Il rabbino Soetendorp di  Amsterdam trova le parole per esprimere i nostri sentimenti. L’Alloggio segreto non è un monumento morto, ma una testimonianza viva. Nessuno ne è più certo di Otto Frank, il padre di Anne.   

"Per me è una specie di testamento. Anne ha scritto nel suo diario, innanzitutto: ‘Voglio continuare a vivere dopo la mia morte.’ E poi: ‘Se sopravvivrò voglio lavorare per gli altri. Cosa posso fare ora?’ Queste due affermazioni, e spero le sia chiaro, rappresentano per me la base e sono direttamente legate alla Casa di Anne Frank."

Signore e signori, mi rivolgo nuovamente a voi. Condivido con voi l’opinione che la pubblica amministrazione dovrebbe garantire la conservazione della Casa di Anne Frank. Nessun contributo dal ministero e soltanto 10.000 fiorini l’anno dal comune sembrano essere molto pochi per questo monumento. Comunque, se ci fermiamo a questa constatazione non aiutiamo nessuno. La Casa di Anne Frank ha urgente bisogno di essere restaurata. I lavori dovrebbero iniziare entro sei mesi se vogliamo rimanere aperti.
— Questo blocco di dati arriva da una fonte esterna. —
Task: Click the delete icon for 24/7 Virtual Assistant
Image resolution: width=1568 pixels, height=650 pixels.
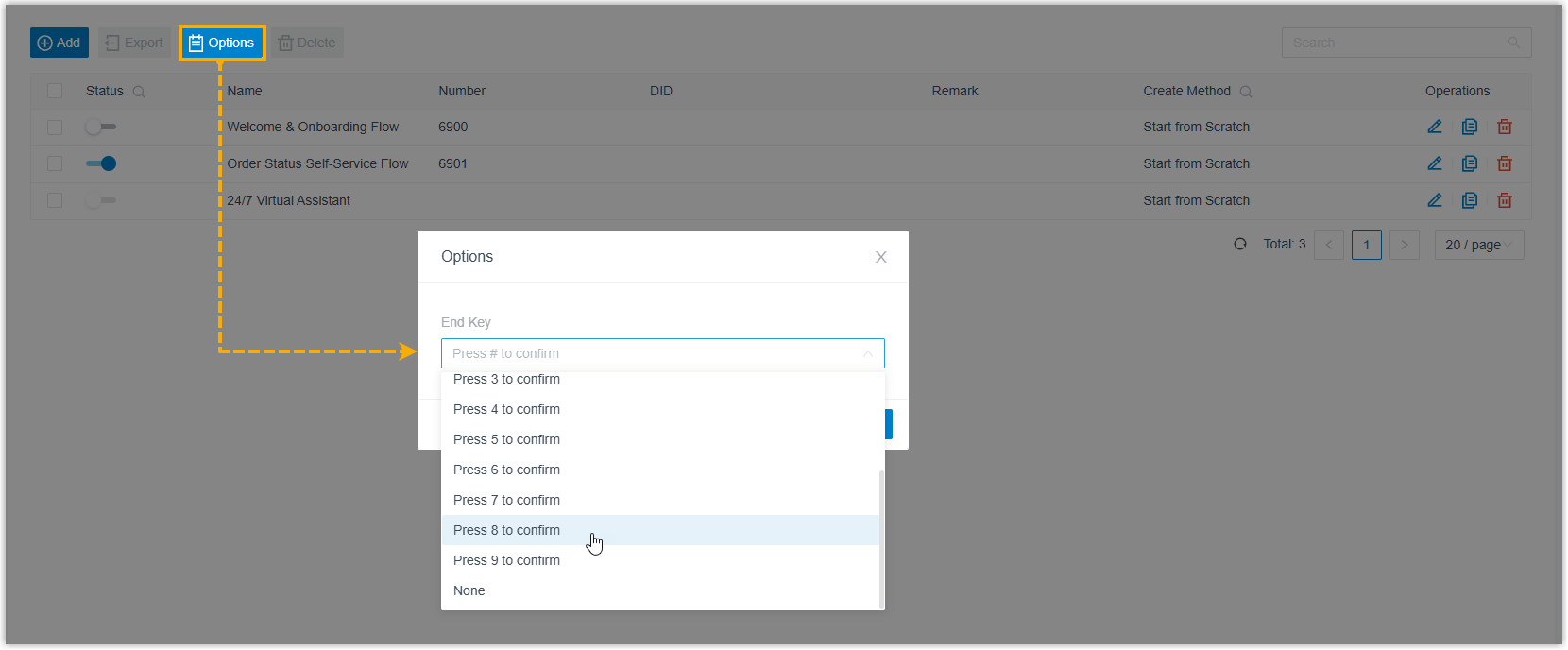Action: point(1505,200)
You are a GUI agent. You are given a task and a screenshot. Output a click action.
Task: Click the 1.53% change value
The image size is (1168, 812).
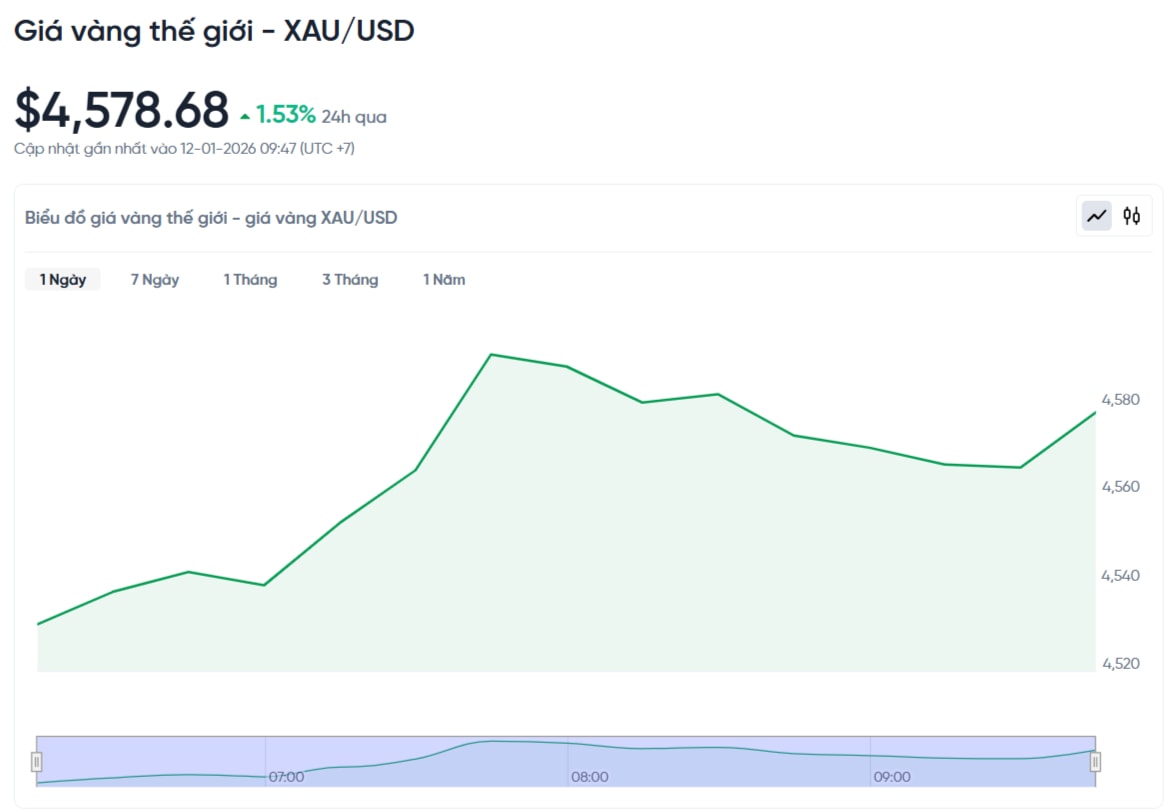[x=285, y=115]
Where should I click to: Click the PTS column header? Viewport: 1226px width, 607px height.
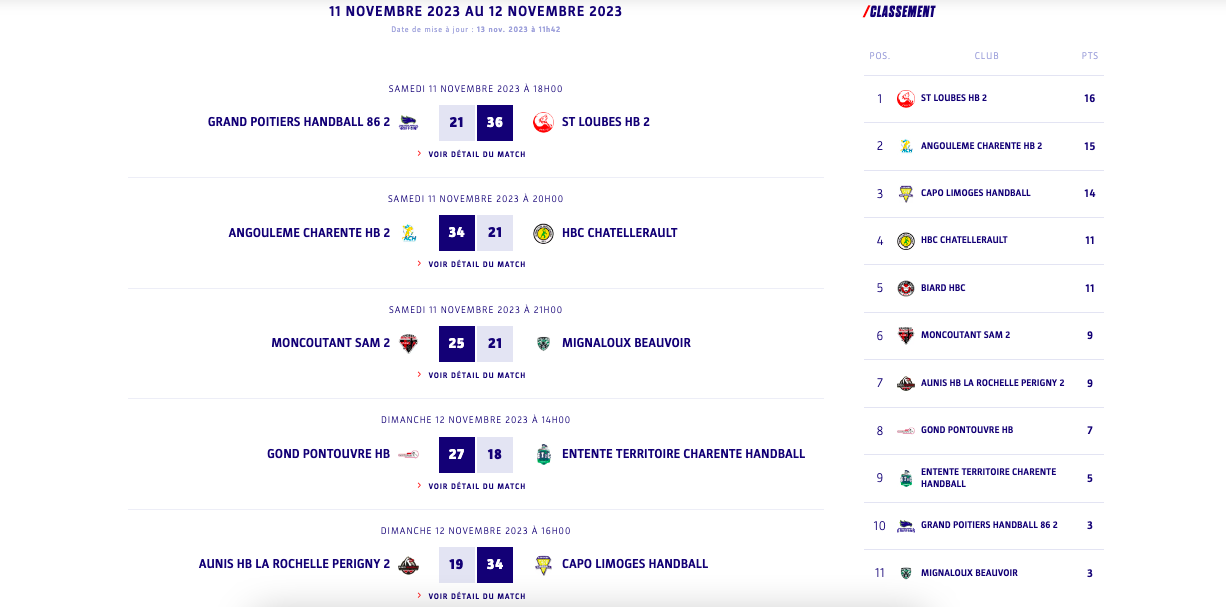[x=1089, y=56]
La somma di cui abbiamo bisogni è 60.000 fiorini. 

Sarebbe fantastico se riuscissimo a raccogliere questa somma insieme stasera. Ma anche con 40.000 fiorini il consiglio direttivo può dare il via ai lavori. 

Ascoltatori, la Casa di Anne Frank deve rimanere aperta, come un avvertimento contro la dittatura, la discriminazione, il terrore. Entro una settimana commemoreremo la liberazione. Non dobbiamo dimenticare. I più anziani non devono dimenticare perché la primavera del 1945, con i progetti per un mondo migliore, è stata una parte della loro vita, i giovani non devono dimenticare perché a loro deve essere risparmiata questa follia in futuro, lo speriamo ardentemente. La chiusura della Casa di Anne Frank rappresenta da un verso un ricordo, dall’altro un avvertimento. Teniamo aperti i battenti della Casa di Anne Frank! Vi chiedo di raccogliere una somma di 60.000 fiorini, 60.000, a partire da questo momento fino alle 7 e mezzo! Aiutateci a non far tacere la voce degli anni 1940-1945 soltanto perché oggi nel 1970 molte sono le cose ancora da dire. Rimanete in ascolto e aiutateci.